When it is a question of professionals' fault, the Jurisprudence of the T.S., as for the infraction of the duties that the profession contains, it is required the test of the fault, since to act culprit, neglector. Contract of lease of service that sublies in the relation between attorney and client demands from that one the diligent fulfillment of his services that derives from the general procedure on obligations and they impose the fulfillment on the Attorney «with the maximum zeal and diligence» of the mission of defense that is entrusted him, as well as the submission to lex artis or technical requirements.
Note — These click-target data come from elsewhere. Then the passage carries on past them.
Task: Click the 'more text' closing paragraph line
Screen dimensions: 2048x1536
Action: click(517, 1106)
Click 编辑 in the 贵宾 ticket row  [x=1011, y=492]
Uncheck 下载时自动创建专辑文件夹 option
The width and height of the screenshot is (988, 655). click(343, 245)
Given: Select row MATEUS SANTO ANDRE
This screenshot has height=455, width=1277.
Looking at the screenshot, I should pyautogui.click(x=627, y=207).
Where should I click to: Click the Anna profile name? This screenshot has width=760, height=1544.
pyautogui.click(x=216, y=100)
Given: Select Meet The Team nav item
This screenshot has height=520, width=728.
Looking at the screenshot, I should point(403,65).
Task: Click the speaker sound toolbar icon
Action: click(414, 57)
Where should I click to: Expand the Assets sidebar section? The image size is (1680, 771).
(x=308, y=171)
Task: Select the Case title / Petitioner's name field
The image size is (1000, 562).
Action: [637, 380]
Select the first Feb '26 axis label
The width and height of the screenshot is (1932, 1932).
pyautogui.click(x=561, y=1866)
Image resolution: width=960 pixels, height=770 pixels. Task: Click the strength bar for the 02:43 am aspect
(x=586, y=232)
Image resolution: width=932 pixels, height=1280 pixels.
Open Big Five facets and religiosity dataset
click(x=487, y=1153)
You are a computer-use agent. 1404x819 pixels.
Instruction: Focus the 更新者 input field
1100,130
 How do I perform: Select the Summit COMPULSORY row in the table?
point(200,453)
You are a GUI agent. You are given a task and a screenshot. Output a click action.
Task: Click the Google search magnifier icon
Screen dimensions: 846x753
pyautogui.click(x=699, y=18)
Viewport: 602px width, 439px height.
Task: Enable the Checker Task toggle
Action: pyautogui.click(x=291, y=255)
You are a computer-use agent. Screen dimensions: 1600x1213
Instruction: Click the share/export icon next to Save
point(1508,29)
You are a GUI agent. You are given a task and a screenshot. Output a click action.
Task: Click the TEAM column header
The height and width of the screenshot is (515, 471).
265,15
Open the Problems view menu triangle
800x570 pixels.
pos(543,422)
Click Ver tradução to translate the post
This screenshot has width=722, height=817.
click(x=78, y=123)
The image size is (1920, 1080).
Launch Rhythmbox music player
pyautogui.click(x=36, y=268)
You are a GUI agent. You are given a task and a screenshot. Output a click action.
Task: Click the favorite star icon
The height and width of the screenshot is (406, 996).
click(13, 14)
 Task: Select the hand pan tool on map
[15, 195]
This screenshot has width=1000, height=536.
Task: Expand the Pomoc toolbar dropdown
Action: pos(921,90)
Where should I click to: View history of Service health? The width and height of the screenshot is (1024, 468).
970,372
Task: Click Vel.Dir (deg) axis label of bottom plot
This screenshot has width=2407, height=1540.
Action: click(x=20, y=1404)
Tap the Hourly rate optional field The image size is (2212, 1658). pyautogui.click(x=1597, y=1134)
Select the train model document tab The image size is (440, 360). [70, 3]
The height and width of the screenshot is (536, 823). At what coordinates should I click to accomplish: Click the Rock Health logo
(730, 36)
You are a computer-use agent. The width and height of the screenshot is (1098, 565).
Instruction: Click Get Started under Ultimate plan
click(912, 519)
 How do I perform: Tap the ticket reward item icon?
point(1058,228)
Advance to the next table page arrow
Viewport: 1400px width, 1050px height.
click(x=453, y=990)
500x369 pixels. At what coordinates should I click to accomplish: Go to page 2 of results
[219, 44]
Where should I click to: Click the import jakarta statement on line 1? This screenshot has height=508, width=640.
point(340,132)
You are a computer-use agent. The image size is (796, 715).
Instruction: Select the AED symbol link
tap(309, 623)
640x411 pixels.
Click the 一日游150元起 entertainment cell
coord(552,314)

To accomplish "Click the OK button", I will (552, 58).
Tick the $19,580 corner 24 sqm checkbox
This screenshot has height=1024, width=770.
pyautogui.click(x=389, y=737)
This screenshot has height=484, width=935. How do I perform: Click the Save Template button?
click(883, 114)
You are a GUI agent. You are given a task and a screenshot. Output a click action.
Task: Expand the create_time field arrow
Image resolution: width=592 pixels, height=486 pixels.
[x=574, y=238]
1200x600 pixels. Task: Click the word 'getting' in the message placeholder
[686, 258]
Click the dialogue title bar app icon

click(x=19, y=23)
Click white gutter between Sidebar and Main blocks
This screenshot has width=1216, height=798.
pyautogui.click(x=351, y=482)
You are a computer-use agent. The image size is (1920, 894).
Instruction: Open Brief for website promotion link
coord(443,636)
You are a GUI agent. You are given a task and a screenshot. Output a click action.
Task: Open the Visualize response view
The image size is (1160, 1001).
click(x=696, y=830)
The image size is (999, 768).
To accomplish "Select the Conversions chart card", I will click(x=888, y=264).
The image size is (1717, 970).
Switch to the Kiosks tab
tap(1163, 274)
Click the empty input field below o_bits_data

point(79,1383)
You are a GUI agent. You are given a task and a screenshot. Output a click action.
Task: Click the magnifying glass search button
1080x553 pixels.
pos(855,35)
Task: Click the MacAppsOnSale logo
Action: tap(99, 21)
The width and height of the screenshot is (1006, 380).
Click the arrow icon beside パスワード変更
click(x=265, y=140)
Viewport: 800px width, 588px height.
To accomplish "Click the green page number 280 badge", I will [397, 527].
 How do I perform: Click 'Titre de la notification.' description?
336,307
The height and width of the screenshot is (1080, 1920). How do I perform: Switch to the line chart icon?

When it is a question of a professional responsibility, the jurisprudence and the doctrine have repeated that the obligation of the professional is always of means or activities and not of result, so that the professional, if it acts in conformity with lex artis, he cannot be considered to be a person in charge of the result, and the actor to have the load of proving that happiness has been infringed by the professional lex artis, without a mere affirmation is enough, and is considered to be, in general, a negligence that consists of stagnation or lack of readiness, as a result of which hurts and prejudices have taken place, since in this case where the professional negligence of the pleaded one led his client to losing his creditor's condition of domain when did not request the preventive annotation of demand, which supposed that the buyer who did not pay the whole building could sell to a third party, must indemnify the pleaded one for loss of opportunity. Since the hurt consisted of the frustration of a judicial action there must be realized a market calculation of opportunities of good success of the lost action. It had been an advisable credit requested with the first demand or with character previous his interposition the measure to protect of preventive annotation of the demand and on not having made it the pleaded one omitted the diligence exigible in the performance of his professional assignment, since it did not apply the indispensable juridical knowledge that they had prevented that the plaintiff was losing his creditor's condition of domain and the inscription in the Record of the Property of this measure to protect they had prevented the sale to a third party since it happened finally.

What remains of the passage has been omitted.